Quote from: mcbobbo on November 30, 2023, 03:23:33 PM
For the purpose of the argument I define D&D in the same way WotC does:

The all-encompassing under monetized lifestyle brand.

If we reject only the books that were printed after a certain date without also rejecting the TV shows, the movies, the cookbook, and Baldur's Gate 3, then I humbly submit we will utterly fail in getting a point across.


  I think the confusion was that you started this subthread by reacting against Exploderwizard's suggestion to use pre-WotC material. Now, I do think there's potential for that to feed into the brand, but only in the most minute or remote ways--if someone purchases or encourages (explicitly or implicitly) others to purchase the PDFs or reprints from DriveThru/DMGuild, or otherwise feeds attention into the current product. But that's very much an edge case, IMO.

Quote
Also if you reject only that which is easy to reject because it held no interest for you anyway, are you actually doing anything at all?

  Good point. Since I have no interest in anything related to D&D anymore aside from some old 2E or OGL material, I should probably absent myself from this discussion.

mcbobbo

Quote from: Armchair Gamer on November 30, 2023, 03:36:58 PMI think the confusion was that you started this subthread by reacting against Exploderwizard's suggestion to use pre-WotC material. Now, I do think there's potential for that to feed into the brand, but only in the most minute or remote ways--if someone purchases or encourages (explicitly or implicitly) others to purchase the PDFs or reprints from DriveThru/DMGuild, or otherwise feeds attention into the current product. But that's very much an edge case, IMO.

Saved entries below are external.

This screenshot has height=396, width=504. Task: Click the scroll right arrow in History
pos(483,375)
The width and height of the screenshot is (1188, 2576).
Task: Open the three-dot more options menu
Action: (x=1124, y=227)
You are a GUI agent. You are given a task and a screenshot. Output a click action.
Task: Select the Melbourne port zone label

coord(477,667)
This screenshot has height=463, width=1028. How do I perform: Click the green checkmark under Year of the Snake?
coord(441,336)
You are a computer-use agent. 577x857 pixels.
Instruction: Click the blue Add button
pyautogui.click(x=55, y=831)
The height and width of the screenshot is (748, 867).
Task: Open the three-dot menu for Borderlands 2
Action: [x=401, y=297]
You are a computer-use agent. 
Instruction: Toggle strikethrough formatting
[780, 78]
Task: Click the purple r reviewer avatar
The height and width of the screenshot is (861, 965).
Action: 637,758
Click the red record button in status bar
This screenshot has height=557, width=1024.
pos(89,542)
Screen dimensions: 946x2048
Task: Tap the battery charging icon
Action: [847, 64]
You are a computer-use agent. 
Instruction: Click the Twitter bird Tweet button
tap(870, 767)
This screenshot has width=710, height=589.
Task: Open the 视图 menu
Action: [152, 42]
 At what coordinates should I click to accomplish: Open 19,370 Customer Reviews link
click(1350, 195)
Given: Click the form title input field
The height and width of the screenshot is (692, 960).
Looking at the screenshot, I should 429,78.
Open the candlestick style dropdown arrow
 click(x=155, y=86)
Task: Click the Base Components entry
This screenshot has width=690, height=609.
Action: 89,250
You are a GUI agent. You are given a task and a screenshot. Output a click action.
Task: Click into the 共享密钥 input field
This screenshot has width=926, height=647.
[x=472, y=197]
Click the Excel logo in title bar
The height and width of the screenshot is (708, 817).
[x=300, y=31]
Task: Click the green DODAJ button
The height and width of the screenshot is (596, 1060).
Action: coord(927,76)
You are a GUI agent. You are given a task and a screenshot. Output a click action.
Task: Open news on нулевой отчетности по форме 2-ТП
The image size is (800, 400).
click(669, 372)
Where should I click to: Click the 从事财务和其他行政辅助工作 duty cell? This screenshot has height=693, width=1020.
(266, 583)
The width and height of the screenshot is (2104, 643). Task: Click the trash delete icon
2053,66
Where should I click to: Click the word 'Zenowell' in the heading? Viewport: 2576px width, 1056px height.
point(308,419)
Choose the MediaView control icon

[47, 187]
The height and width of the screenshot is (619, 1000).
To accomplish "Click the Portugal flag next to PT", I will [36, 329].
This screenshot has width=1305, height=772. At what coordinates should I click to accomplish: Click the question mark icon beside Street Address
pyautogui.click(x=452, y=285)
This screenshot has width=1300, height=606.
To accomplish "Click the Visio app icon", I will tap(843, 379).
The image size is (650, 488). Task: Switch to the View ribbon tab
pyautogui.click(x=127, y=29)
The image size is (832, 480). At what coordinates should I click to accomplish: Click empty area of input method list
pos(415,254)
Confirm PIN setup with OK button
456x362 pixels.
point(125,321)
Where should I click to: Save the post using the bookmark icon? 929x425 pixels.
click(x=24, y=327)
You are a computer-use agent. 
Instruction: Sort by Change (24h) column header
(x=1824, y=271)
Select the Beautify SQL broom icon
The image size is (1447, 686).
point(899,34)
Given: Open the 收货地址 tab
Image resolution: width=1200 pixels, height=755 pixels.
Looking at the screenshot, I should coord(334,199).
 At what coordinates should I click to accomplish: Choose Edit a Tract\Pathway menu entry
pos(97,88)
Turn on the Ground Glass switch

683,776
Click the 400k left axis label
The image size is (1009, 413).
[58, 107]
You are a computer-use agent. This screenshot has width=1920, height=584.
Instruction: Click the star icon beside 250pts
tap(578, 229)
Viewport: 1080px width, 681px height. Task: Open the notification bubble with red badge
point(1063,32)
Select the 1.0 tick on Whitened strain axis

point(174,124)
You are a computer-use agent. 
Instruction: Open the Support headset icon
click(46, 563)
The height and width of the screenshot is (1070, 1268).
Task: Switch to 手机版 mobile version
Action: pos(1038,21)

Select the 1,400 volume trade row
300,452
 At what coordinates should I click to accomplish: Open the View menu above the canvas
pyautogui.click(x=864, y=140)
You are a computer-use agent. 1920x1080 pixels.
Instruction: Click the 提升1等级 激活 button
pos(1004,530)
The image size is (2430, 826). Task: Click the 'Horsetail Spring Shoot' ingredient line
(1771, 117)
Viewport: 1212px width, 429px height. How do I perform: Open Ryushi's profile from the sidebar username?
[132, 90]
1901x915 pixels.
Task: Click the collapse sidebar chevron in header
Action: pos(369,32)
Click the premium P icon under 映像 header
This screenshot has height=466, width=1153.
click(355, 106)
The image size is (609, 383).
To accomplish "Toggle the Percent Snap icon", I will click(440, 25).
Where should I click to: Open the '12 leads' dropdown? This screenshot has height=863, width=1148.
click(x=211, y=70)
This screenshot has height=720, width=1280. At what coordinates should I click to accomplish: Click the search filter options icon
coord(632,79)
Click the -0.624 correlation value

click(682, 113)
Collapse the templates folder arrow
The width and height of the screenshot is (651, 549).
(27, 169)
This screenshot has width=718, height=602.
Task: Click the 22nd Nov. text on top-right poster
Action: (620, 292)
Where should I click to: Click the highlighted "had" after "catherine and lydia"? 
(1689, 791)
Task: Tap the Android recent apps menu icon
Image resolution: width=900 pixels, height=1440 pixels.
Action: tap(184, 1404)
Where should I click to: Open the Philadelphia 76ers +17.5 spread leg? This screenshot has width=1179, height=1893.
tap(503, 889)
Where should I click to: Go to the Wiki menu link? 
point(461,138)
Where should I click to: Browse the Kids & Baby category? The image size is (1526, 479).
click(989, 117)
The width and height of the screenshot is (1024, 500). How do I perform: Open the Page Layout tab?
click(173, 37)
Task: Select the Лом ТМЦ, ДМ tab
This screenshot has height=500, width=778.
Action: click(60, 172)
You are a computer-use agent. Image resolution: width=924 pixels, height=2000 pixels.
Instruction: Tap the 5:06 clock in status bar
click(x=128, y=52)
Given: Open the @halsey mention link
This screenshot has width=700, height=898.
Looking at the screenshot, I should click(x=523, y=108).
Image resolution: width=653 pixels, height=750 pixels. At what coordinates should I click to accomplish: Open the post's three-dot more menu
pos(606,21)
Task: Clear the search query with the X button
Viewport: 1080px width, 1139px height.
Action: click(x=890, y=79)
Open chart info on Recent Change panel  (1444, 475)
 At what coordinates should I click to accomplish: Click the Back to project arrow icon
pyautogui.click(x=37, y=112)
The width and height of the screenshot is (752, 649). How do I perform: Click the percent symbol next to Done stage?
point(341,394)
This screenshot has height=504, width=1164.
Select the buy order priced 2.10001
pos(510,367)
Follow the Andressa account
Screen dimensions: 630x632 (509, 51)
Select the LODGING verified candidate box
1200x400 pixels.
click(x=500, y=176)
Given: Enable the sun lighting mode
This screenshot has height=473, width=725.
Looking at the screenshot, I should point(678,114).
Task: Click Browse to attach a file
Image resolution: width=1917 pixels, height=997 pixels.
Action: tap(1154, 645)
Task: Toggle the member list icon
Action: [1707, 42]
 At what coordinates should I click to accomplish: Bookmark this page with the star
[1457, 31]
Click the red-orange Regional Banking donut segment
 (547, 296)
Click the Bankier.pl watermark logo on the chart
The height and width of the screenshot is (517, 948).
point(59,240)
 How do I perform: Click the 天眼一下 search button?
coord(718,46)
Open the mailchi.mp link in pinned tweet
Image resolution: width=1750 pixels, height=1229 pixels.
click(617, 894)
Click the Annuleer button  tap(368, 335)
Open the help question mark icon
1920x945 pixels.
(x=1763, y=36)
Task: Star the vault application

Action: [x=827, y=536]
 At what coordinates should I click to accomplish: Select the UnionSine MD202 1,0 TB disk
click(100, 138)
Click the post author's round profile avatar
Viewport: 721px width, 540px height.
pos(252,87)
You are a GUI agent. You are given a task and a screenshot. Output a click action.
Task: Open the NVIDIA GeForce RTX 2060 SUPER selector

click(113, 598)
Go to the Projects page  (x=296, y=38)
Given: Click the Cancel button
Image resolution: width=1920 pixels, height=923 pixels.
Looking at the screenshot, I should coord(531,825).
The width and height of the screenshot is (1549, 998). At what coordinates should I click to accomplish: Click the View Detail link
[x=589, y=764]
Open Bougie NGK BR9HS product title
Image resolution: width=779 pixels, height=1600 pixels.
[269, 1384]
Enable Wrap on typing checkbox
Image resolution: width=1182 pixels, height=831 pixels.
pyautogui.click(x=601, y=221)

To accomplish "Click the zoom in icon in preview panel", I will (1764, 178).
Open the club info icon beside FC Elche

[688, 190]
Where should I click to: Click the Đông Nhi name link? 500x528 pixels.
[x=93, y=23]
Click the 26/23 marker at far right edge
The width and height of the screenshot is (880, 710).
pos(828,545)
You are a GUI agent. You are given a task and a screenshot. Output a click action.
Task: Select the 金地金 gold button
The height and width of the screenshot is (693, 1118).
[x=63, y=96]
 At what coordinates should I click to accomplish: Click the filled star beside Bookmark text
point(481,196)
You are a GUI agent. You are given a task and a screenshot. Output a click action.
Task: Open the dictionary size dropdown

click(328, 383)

Let's try a context shift.

Assuming this position:  "I wish to disassociate myself from Star Wars because I don't support what Disney is doing with the brand."

Is it consistent to buy and wear a shirt promoting A New Hope?

And, optionally, would a member of the public see you wearing that shirt and understand your position on what Disney is doing with the brand?  Seems to me they would assume the opposite.

Finally, same position but a Star Trek shirt.  The issues go away, right?

Not quite clear why this is hard, unless there's a desire to exclude the things labeled "D&D" at the top center of their front cover that you happen to like.
"It is the mark of an [intelligent] mind to be able to entertain a thought without accepting it."